De acordo com Winter, cujo nome verdadeiro é Sara Geromini, as armas serviriam para “proteção dos próprios membros do acampamento”.

“Em nosso grupo, existem membros que são CACs (sigla para Colecionador, Atirador e Caçador), outros que possuem armas devidamente registradas nos órgãos competentes. Essas armas servem para a proteção dos próprios membros do acampamento e nada têm a ver com nossa militância”, afirmou.

É a primeira vez em que a porta-voz do acampamento admite a existência de armamento entre os membros do grupo radical, que vem despertando preocupação por supostas atividades paramilitares – o que a ativista nega.

Os “300 do Brasil” são alvo de investigação pela Procuradoria-Geral da República. Na semana passada, deputados do PSOL pediram a abertura de um inquérito para apurar a atuação de Sara Winter em suposta “formação de milícia”.

O STF autorizou a abertura do procedimento para apurar quem seriam os financiadores dos movimentos.

À BBC News Brasil, a autoproclamada conferencista internacional diz que defende “métodos de ação não-violenta” e alega que “absolutamente nenhum dos integrantes dos 300 do Brasil fala sobre ‘milícia armada’, muito menos sobre invadir o Congresso ou STF”.

Em pelo menos uma carreata organizada pelo grupo, no entanto, tais iniciativas foram defendidas por participantes.

‘Dar a vida pela nação’

Sara Winter foi candidata a deputada federal pelo DEM do Rio de Janeiro nas últimas eleições. Com 17.246 votos, não conseguiu ser eleita.

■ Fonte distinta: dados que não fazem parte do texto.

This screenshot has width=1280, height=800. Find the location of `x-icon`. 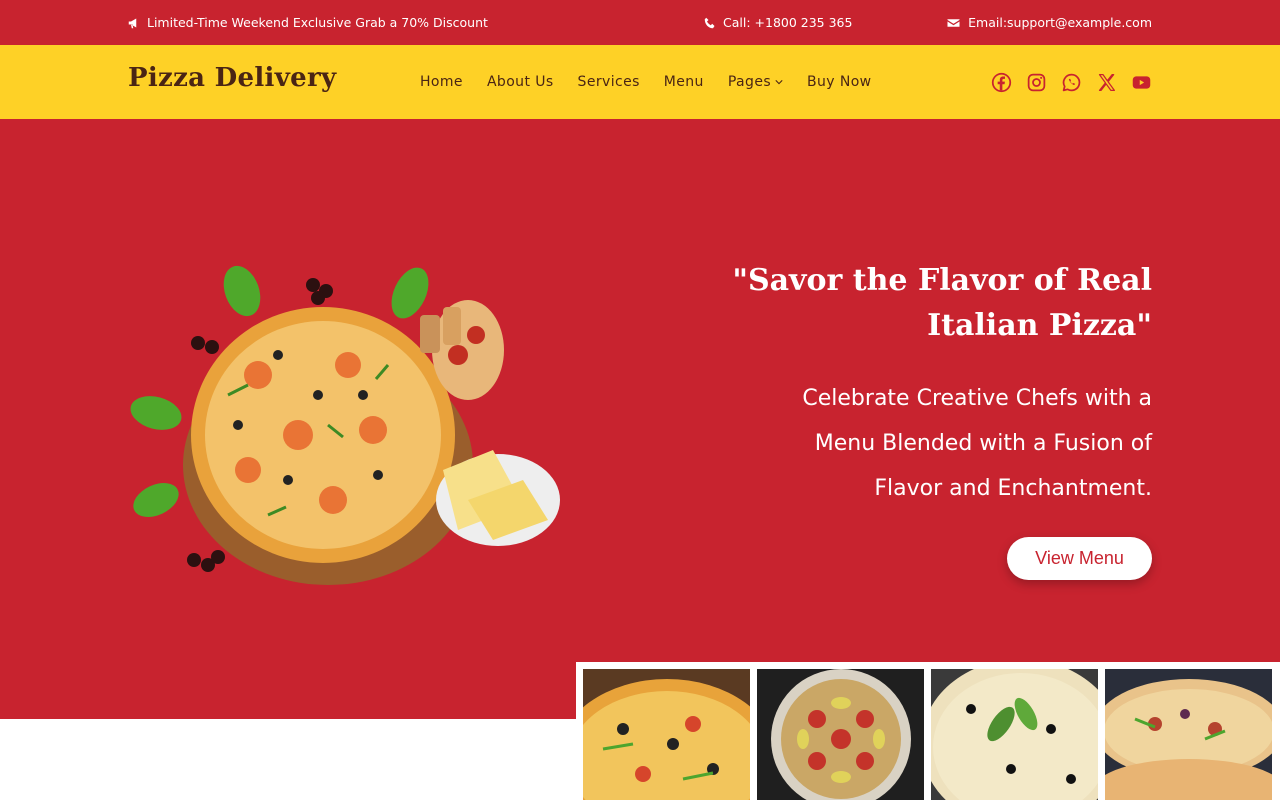

x-icon is located at coordinates (1106, 82).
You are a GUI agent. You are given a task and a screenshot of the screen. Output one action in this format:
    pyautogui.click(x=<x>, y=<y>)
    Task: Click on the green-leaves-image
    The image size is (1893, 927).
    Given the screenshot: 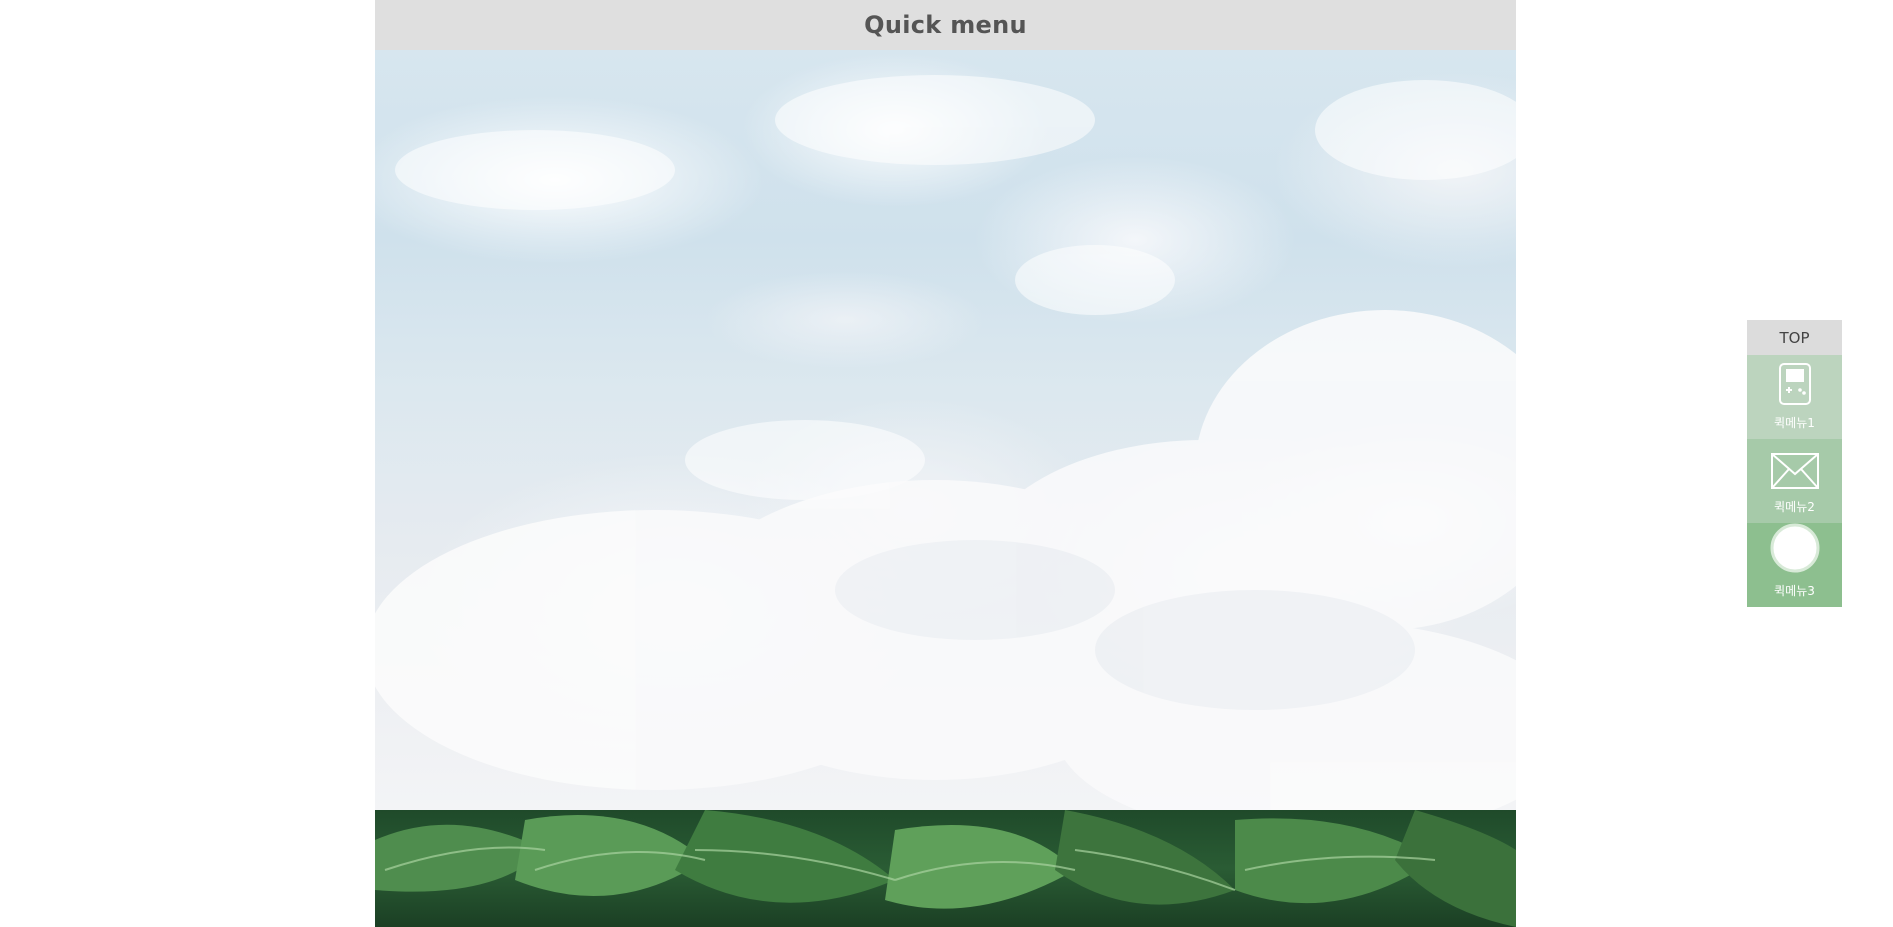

Desde então, ela aposta na radicalização em seus canais pelas redes sociais, onde diz andar escoltada por seguranças armados, defende que membros do STF “sejam removidos pela lei ou pelas mãos do povo” e apoia o “extermínio da esquerda”.

Entre abril e outubro do ano passado, atuou como coordenadora-geral de Atenção Integral à Gestante e à Maternidade do Ministério da Família, Mulheres, e Direitos Humanos, por indicação da ministra Damares Alves, com quem compartilha bandeiras contra o feminismo e o aborto.

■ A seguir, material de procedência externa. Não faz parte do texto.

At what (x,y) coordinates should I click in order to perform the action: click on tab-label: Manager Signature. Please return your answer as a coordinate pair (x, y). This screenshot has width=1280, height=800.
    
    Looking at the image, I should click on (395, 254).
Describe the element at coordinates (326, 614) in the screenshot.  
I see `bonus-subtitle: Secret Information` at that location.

No passado, no entanto, foi militante do grupo Femen e chegou a “castrar” um boneco que representava o então deputado federal Jair Bolsonaro.

Agora, seu foco está concentrado na convocação de militantes para que “o povo seja a classe soberana do país”.

“Em todos os nossos comunicados dizemos claramente utilizamos técnicas de ação não violenta e desobediência civil. O que tem a ver ação não violenta com armas? Engraçado como a alcunha de milícia paramilitar foi rapidamente nos atribuída, mas jamais passou perto dos militantes do MST, que carregam armas e facões.”

Sara Winter, no entanto, gosta de publicar fotos segurando armas e diz nas redes sociais que “atira muito bem”.

Agora, ela defende o grupo como “pais de família, senhoras e jovens unidos, treinados e organizados”.

“(Estamos) preparados para dar a vida pela nação, e nossas armas são a fé em Deus, a esperança neste governo e os métodos de ação não violenta”.